If you are content to hard-code the choices then you could change to an integerfield instead:
如果您满足于对选择进行硬编码,那么您可以改为使用整数字段:
class Shirt(models.Model):
SIZE_CHOICES = (
(1, u'small'),
(2, u'medium'),
(3, u'large'),
(4, u'x-large'),
(5, u'xx-large'),
)
size = models.IntegerField(choices = SIZE_CHOICES)

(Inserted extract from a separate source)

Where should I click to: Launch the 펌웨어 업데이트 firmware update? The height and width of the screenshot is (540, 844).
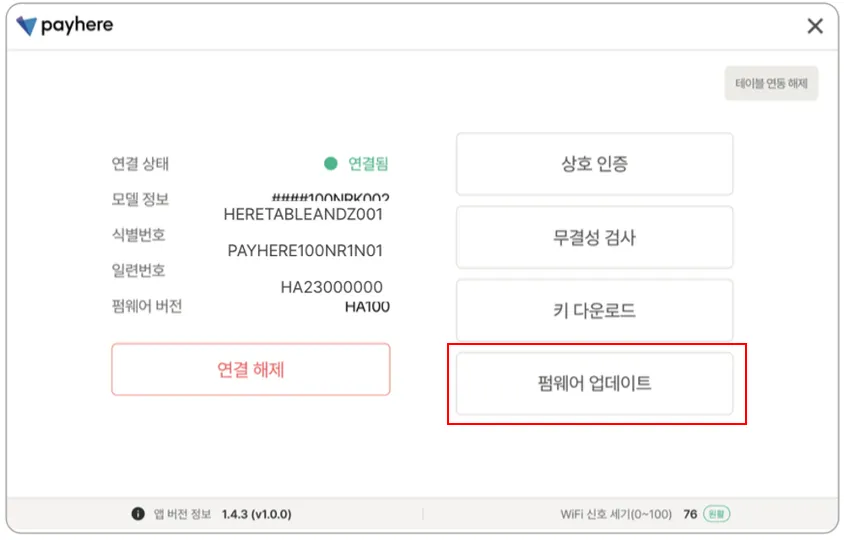(594, 383)
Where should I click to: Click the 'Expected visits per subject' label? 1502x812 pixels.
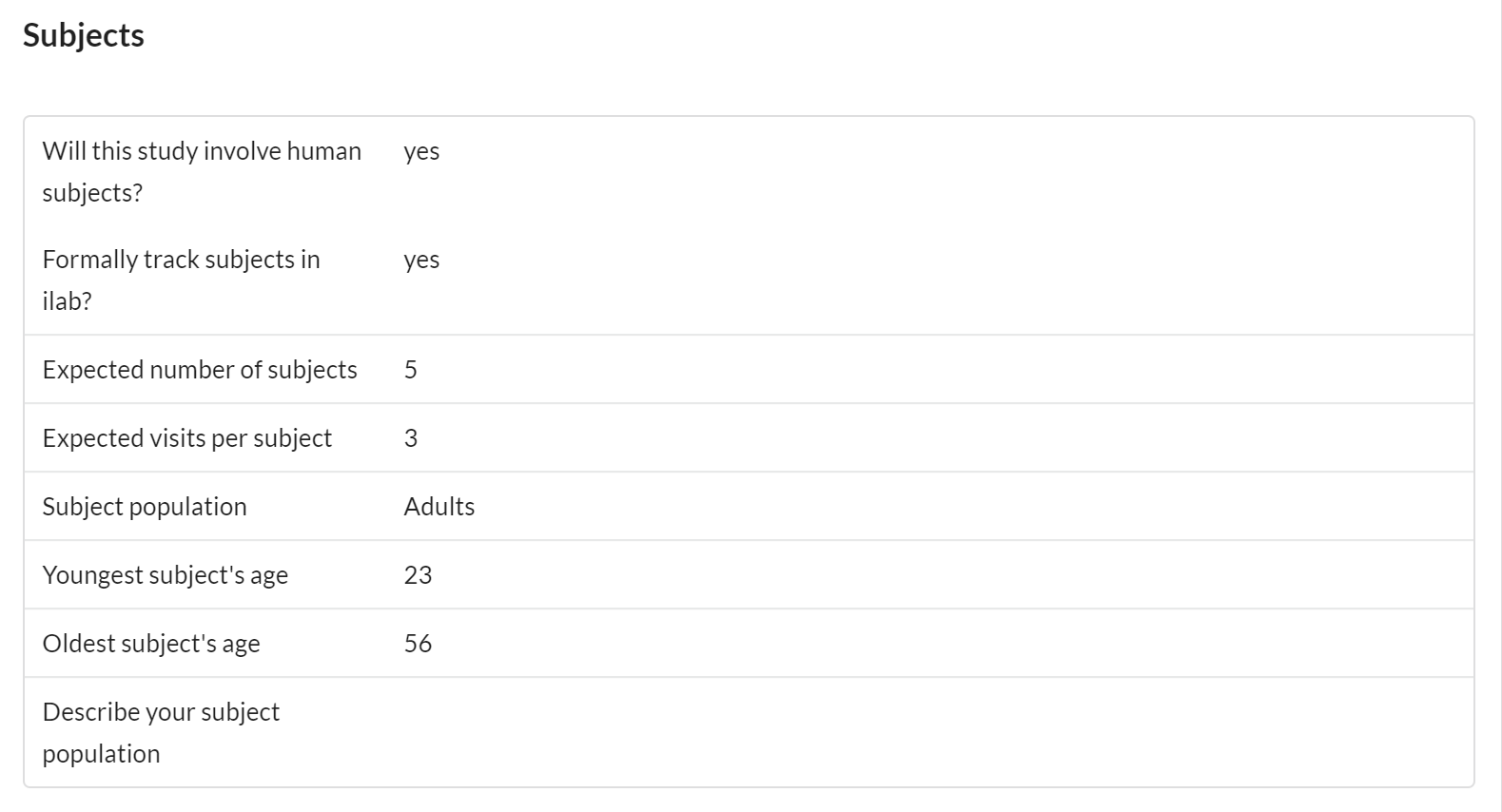[187, 438]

If you don't want to hard-code the size choices then you probably want to move the available sizes out to a separate model and reference it as a foreignkey from your Shirt model. To make it arbitrarily sortable you would need an index of some sort other than the primary key that you can sort on. Maybe something like this:
如果您不想对大小选择进行硬编码,那么您可能希望将可用的大小移动到单独的模型中,并将其作为外键从衬衫模型中引用。要使其可以任意排序,您需要一个除了可以排序的主键之外的某种索引。也许是这样的:
class Size(models.Model):
sortorder = models.IntegerField()
name = models.CharField()
class Meta:
ordering = ['sortorder']
#4
2
Without writing a custom sorting function, just tack on an order field to the model.
无需编写自定义排序功能,只需将订单字段添加到模型中即可。
class Shirt(models.Model):
...
order = models.IntegerField(default=0)
class Meta:
ordering = ('order',)
Shirt.objects.filter(name='Awesome Shirt')
Or, more appropriately, create a new model called Size.
或者,更合适的是,创建一个名为Size的新模型。
#5
1
If you don't want to store the field values as integers, then the built in order_by() method won't be able to handle your custom case. You'll have to create a function of your own to sort the data once you've retrieved it.
如果您不想将字段值存储为整数,则内置的order_by()方法将无法处理您的自定义案例。您必须创建自己的函数,以便在检索数据后对其进行排序。
And to do that, of course the best way would be to map your arbitrary values to integers in respective order and then sort by that arrangement :).
要做到这一点,当然最好的方法是将您的任意值按各自的顺序映射到整数,然后按照这种安排排序:)。